Eye have run this poem threw it
I am shore your pleased two no
Its letter perfect awl the weigh

6 thoughts on “Larning to spell iz steel inportunt

  1. Ah, yes. The pubic relies on spell-checkers too much.

    Heh!
    ___________
    Scary, isn’t it, that people actually trust those things.

  2. Oh, and as a side note, I’ve always found it amusing that one cannot spell the word “phonics” phonetically. 🙂
    __________
    LOL! I’d never thought about that. Big FAIL for whoever coined the word.

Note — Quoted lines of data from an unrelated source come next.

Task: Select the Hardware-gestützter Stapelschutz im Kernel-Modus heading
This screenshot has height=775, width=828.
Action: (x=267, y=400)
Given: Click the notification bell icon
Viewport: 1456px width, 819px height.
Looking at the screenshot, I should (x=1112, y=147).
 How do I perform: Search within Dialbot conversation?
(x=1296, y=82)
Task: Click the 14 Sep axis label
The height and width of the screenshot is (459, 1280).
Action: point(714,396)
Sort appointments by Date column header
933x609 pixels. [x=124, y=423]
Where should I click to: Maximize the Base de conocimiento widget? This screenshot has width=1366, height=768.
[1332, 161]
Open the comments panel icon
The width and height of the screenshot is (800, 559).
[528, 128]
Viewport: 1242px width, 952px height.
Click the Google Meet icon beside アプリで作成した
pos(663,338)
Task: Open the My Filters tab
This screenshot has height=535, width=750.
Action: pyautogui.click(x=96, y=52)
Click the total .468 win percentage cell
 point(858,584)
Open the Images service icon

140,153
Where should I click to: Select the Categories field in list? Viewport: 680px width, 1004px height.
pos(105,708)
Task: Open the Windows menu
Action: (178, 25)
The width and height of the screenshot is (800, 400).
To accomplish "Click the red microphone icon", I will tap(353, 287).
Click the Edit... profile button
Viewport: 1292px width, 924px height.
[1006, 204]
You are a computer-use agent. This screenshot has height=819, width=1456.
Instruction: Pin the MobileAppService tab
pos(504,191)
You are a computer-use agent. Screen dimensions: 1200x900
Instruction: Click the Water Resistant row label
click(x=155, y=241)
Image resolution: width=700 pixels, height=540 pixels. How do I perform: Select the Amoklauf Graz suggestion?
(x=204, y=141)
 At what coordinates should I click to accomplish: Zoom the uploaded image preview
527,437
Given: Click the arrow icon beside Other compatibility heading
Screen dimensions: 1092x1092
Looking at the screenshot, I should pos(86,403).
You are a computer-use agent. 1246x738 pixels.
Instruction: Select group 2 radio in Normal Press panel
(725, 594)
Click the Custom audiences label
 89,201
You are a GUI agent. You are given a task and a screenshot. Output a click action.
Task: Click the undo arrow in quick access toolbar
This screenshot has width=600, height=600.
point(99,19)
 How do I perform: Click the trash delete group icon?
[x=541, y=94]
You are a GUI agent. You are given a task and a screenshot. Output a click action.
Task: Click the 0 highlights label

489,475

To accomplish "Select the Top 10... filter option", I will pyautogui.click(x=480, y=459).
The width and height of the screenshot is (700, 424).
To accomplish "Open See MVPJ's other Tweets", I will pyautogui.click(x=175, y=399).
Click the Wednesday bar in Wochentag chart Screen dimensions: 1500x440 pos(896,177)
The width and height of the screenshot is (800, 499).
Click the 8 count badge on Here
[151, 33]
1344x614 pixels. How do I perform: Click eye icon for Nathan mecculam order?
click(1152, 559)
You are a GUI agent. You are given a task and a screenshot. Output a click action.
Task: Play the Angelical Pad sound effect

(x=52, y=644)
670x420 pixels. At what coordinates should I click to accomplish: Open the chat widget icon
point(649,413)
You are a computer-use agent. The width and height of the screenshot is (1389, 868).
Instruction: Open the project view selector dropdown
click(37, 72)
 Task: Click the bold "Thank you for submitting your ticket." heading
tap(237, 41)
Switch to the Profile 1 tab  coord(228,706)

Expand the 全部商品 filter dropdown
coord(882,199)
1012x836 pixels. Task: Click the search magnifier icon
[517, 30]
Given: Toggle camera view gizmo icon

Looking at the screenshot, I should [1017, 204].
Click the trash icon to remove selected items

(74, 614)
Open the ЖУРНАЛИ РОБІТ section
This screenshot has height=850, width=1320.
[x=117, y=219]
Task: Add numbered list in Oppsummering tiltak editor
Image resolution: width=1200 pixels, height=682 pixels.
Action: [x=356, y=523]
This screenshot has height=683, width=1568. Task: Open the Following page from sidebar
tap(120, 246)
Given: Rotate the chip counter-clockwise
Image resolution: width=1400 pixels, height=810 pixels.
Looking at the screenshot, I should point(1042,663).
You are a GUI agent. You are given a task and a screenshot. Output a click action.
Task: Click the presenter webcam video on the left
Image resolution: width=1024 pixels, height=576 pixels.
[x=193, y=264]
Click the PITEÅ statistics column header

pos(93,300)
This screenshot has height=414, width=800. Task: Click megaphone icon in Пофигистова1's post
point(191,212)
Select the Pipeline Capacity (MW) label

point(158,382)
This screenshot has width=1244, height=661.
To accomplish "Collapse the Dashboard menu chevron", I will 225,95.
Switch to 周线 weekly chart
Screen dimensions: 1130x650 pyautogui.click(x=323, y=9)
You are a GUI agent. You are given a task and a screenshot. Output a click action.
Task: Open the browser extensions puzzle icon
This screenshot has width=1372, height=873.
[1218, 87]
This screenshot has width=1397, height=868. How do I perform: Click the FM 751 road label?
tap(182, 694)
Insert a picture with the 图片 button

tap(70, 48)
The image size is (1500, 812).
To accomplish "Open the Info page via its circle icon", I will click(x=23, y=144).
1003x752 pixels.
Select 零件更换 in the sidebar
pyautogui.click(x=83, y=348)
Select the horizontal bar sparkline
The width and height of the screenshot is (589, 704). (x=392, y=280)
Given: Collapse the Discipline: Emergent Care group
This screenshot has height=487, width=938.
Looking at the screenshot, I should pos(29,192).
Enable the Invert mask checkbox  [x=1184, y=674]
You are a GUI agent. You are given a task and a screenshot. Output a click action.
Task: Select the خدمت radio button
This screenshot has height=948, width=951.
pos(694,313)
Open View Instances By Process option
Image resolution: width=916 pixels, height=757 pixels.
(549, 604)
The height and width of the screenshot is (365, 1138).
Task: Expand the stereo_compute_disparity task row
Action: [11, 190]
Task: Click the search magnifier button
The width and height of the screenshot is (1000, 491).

  3. Here’s one part of the problem that’s often forgotten and/or ignored about spelling – in order to be able to spell (and for that matter, read, especially unfamiliar words), one has to be taught PHONICS when one is learning to read and spell, especially with the English language. Memorizing words for reading or spelling is pretty useless except for certain very odd forms or irregular verbs, spellings, etc. That’s part of the problem of a language that has stolen about 60% of its content from other languages. I was taught phonics in 1st grade along with reading (back in the 60s) and it really made a big difference for me. To this day, it helps – I’m a medical transcriptionist now, and if I need to check/find/reference a term, I can think of many different sounds to look under after I’ve exhausted the obvious ones. I think we need to go back to teaching phonics for reading and spelling; for that matter, we need to go back to teaching spelling! oh yes, and handwriting – that’s going by the wayside, too.
    _________
    Personally, I’ve never known any method other than phonics. Seems to be the way my grandkids are being taught now; if there’s another method out there, I’m glad they aren’t being subjected to it. And you’re so right about the handwriting! Too many keyboards too early, and kids will never learn how to write. (My handwriting, never very good, has degraded noticeably over the last ten years as I’ve come to rely almost exclusively on keyboards.)

  4. Dis waz the bhest poenm dat i eva saw in my lihf…i really injoyed it and lihked it…u shoiuld read some ov my poehms becuz they r the bestest eva.
    ___________
    Thanx fer dropin bye, bob. im glad yu lihkd it.